| GIVEN ENTRIES |
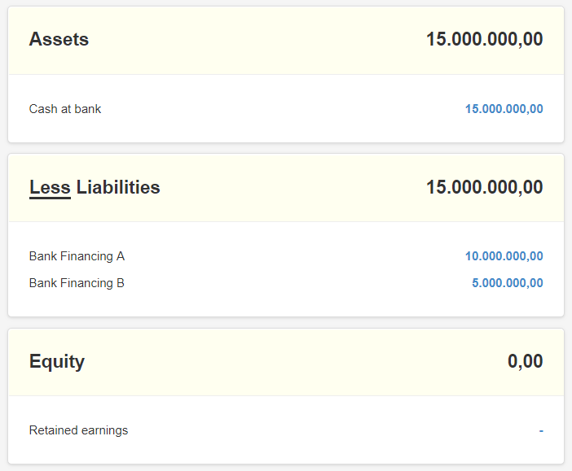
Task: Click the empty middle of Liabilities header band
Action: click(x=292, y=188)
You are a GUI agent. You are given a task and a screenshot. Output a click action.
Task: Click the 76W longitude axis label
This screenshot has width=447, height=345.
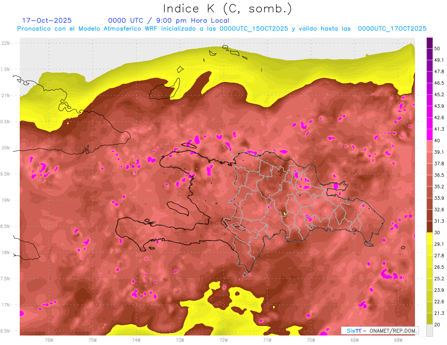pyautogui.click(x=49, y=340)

| YOUR TASK |
Rewrite the lines of the records above, replacing "screenshot" with "screen capture" everywhere it appears and keeping everything else the same. Leave the pictures out of your answer.

| RESPONSE TO THIS TASK |
Task: Click the empty middle of Liabilities header band
Action: click(x=292, y=188)
You are a GUI agent. You are given a task and a screen capture. Output a click action.
Task: Click the 76W longitude axis label
This screen capture has width=447, height=345.
pyautogui.click(x=49, y=340)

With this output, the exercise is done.